■ EXTRACT:
Two Pandemic Book Moments


Kenny Brechner - April 22, 2021

Virginia Woolf, in a letter to Vita Sackville-West, reflected on the tenor of the prior evening which they had spent together.  They had met in person after a long, event-filled separation. She compared their surprisingly quiet and banal reunion to a full jug of water with a narrow opening which when turned suddenly upside down has nothing come out. They had, Woolf observed, trouble finding anything to say because there was too much to talk about. So it is with this pandemic year. Too much has happened.

One moment getting designated an essential business is life and death, a month later it is irrelevant. When I think of what will remain in mind, I reflect that the very things we miss the most were also the most painful when present. Here are two examples.

Like every bookseller who has found themselves with the unhappy task of mask policing their customers, it has been an odious task and yet it gave rise to one of my favorite pandemic moments. A group of two older couples were in the store who appeared to be related. One of them had no mask on. I leapt up and asked him to please put a mask on. He was standing in the literature section with the other gentleman. After my mask appeal he said, “Oh sorry. I have one in my car.” As he headed out of the store his relation deftly reached over into the Dostoyevsky shelf area to his left, plucked out The Idiot, and gave me a wink.

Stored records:
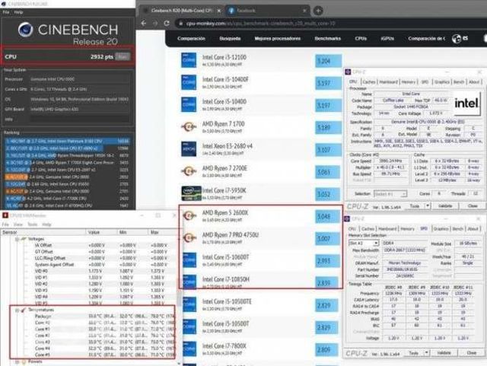Open the Cinebench File menu
Image resolution: width=487 pixels, height=366 pixels.
6,12
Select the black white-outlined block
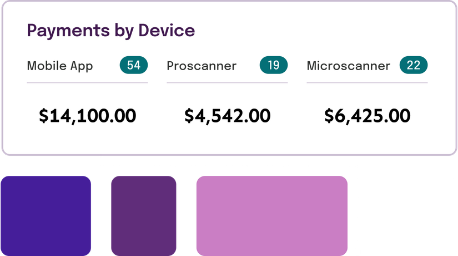This screenshot has width=458, height=256. point(412,216)
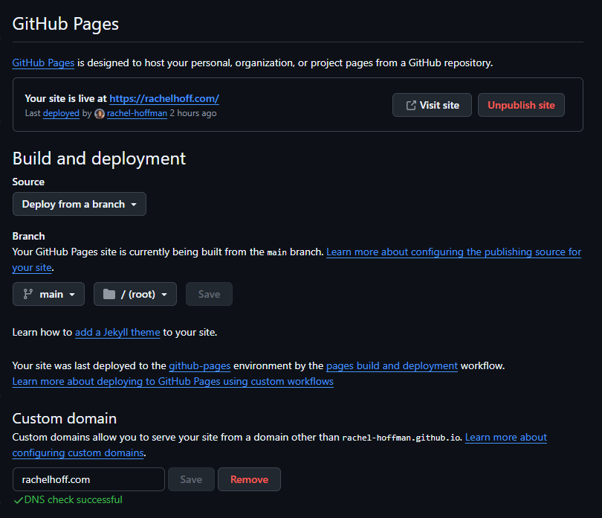Click the Save button beside the custom domain field

point(191,479)
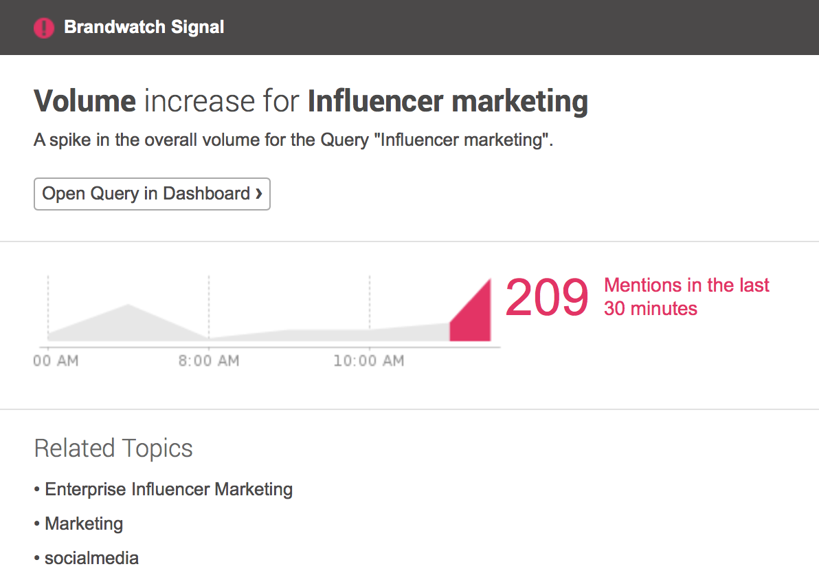Click the bullet next to Enterprise Influencer Marketing
Screen dimensions: 819x582
tap(36, 489)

■ ACTIVITIES:
**a.** For each statement about the essay, answer yes or no and quote the words from the essay that decide it. (i) Woolf and Sackville-West met in person after a long separation. (ii) The customer without a mask said he had left it at home. (iii) His relation took The Idiot from the Dostoyevsky shelf area to his right.
**b.** According to the essay, why did Woolf and Sackville-West have trouble finding anything to say when they met?
The items have no connection to the essay.

■ SOLUTIONS FOR EACH TASK:
**a.**
(i) Yes: "They had met in person after a long, event-filled separation."
(ii) No: "I have one in my car."
(iii) No: "reached over into the Dostoyevsky shelf area to his left"

**b.** They had too much to talk about after their long, event-filled separation. Woolf compared their quiet reunion to a full jug of water with a narrow opening that, turned suddenly upside down, lets nothing out.